The song was originally written by a man to be sung by a man, yet Amy requested that she be allowed to rewrite the lyrics from a
perspective of a woman….Mary….who was awaiting the birth of a son in the most “unusual” of ways.

Here are the lyrics to Breath of Heaven:

I have traveled many moonless nights
Cold and weary with a babe inside
And I wonder what I’ve done
Holy father (I prefer to use the title Holy One or God) you have come
And chosen me now to carry your son.

I am waiting in a silent prayer
I am frightened by the load I bear
In a world as cold as stone
Must I walk this path alone?
Be with me now
Be with me now

Breath of heaven
Hold me together
Be forever near me
Breath of heaven
Breath of heaven
Lighten my darkness
Pour over me your holiness
For you are holy
Breath of heaven

Do you wonder as you watch my face
If a wiser one should have had my place
But I offer all I am
For the mercy of your plan
Help me be strong
Help me be
Help me

Breath of heaven
Hold me together
Be forever near…


I heard this song for the first time this past week and I was
captivated by both the words and the images. We so “glamorize and glitz” the story of Christmas, of the Nativity, that we can easily forget how frightening and dark those days and nights must have been for Mary.

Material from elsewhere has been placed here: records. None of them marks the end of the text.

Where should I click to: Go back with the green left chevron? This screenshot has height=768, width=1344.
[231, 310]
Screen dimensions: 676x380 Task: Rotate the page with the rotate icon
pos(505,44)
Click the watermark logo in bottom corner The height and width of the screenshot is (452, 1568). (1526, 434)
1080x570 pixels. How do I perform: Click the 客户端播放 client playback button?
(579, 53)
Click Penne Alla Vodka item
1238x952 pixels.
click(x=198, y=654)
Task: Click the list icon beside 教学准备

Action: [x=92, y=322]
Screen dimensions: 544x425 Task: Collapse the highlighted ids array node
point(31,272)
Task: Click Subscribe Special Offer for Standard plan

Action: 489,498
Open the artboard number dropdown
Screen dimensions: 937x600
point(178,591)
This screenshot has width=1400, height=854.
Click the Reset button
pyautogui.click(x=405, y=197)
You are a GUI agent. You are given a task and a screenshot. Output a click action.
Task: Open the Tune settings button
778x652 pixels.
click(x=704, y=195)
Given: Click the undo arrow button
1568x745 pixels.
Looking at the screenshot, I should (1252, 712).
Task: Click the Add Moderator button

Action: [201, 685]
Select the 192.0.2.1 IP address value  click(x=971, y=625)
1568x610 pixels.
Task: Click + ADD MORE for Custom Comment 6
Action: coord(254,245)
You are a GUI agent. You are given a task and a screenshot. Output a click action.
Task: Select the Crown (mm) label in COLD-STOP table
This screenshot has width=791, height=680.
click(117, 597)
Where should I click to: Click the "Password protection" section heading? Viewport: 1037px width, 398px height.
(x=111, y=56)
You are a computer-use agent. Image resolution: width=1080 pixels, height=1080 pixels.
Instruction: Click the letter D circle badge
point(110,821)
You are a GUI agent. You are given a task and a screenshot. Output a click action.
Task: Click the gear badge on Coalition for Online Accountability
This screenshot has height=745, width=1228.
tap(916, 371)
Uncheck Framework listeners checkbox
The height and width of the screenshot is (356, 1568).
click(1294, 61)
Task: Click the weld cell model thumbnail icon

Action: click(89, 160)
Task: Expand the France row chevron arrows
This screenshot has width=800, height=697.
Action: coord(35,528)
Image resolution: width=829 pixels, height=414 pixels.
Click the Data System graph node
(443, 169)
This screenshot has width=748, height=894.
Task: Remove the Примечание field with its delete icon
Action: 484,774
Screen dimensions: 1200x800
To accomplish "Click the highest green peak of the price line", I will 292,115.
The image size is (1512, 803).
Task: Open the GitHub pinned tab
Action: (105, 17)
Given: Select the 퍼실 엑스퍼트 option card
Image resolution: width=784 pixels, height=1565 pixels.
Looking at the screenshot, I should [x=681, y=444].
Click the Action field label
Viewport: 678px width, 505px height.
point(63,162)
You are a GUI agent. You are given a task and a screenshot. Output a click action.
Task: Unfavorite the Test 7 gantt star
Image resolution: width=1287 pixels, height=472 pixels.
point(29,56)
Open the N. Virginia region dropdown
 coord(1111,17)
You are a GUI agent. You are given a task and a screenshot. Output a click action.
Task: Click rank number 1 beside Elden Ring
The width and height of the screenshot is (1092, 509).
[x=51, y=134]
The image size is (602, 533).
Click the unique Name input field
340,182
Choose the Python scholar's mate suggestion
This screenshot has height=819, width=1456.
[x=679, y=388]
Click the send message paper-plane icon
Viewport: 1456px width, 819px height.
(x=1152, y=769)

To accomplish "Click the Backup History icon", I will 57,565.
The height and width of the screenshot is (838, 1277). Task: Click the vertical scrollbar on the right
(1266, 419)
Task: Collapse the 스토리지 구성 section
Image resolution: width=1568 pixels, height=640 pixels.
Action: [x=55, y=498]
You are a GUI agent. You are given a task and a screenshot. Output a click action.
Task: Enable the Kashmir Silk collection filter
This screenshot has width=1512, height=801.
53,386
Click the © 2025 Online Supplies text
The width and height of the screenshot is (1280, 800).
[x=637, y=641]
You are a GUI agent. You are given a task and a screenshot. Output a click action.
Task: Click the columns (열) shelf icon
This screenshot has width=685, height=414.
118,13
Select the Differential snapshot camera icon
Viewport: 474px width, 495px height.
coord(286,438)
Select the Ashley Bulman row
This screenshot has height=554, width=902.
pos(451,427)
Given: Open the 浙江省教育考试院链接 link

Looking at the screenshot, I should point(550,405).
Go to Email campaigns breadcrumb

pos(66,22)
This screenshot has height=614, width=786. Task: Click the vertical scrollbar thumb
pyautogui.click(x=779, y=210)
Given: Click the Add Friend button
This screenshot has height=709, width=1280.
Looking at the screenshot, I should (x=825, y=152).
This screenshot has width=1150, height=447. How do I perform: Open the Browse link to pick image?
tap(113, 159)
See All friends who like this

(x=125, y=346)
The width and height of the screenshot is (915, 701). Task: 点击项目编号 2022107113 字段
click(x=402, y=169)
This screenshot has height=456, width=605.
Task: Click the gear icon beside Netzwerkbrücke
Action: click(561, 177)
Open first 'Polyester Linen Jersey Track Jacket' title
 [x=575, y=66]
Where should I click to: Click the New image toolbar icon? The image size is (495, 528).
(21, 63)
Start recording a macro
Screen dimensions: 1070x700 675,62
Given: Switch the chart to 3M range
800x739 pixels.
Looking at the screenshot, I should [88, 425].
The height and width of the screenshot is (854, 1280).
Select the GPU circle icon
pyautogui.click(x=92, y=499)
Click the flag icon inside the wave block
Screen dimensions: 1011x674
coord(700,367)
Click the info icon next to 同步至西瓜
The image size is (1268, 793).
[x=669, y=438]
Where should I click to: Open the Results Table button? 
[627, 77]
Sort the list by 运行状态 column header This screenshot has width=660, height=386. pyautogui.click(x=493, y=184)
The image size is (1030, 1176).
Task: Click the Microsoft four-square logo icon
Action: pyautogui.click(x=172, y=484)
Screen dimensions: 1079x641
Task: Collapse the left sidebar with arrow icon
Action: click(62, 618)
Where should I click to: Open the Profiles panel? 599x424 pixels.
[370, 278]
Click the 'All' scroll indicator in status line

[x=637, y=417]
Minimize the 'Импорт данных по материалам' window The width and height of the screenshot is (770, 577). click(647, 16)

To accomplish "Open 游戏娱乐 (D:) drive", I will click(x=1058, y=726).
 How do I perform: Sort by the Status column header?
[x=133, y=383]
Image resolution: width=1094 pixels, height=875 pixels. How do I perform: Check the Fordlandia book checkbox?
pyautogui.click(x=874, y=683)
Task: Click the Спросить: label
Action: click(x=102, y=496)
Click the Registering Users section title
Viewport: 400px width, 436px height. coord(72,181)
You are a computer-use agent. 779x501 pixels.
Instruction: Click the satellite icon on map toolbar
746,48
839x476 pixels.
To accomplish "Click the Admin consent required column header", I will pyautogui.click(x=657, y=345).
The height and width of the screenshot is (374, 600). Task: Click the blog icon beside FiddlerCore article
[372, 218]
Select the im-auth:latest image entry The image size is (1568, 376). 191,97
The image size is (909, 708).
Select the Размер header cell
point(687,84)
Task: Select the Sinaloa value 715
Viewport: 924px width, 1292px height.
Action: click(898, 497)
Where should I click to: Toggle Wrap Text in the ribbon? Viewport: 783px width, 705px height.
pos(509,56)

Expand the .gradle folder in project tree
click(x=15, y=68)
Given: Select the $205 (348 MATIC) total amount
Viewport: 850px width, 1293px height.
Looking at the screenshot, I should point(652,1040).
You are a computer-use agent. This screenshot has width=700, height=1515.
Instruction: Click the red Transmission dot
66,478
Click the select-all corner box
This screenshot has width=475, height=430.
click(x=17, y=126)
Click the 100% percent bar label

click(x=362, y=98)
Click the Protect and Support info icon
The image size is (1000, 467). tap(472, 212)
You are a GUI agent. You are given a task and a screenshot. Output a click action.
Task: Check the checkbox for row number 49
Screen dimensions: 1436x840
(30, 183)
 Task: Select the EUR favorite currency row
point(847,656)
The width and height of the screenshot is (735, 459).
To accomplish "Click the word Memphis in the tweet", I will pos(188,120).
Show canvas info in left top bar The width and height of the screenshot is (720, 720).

I liken it to the days and nights of so many women on long and cold and frightening journeys in our world today, looking for a place to lay their heads, looking to protect the loved ones they’ve borne, looking for HOPE. I cannot help but wonder “where would we find Jesus
being birthed” today?

Would we welcome the stranger who has nothing and is ready to give birth – birth to a child perhaps, birth to a dream of a better
future, birth of HOPE in the midst of darkness and
emptiness of their lives?

Would we lighten the darkness of these women by sharing hope? Would we make room in the inn? Would we make room in the inn of our hearts for those who have traveled a long
journey? Would we force them to walk the path alone,
or would we accompany them by sharing the

Only if we say YES, will we be truly ready for the Christmas miracle.
Only if we say YES, will we reflect what we say we believe.
Only if we say YES, will we share HOPE as it is meant to be shared…in times of darkness to those most in need of hope.
Only if we say YES…. does the Nativity story become our story.
Only if we say YES!

May WE be the reflection of hope, the giver of hope, the birther of hope, to those most in need of hope during this special season and every day of our lives.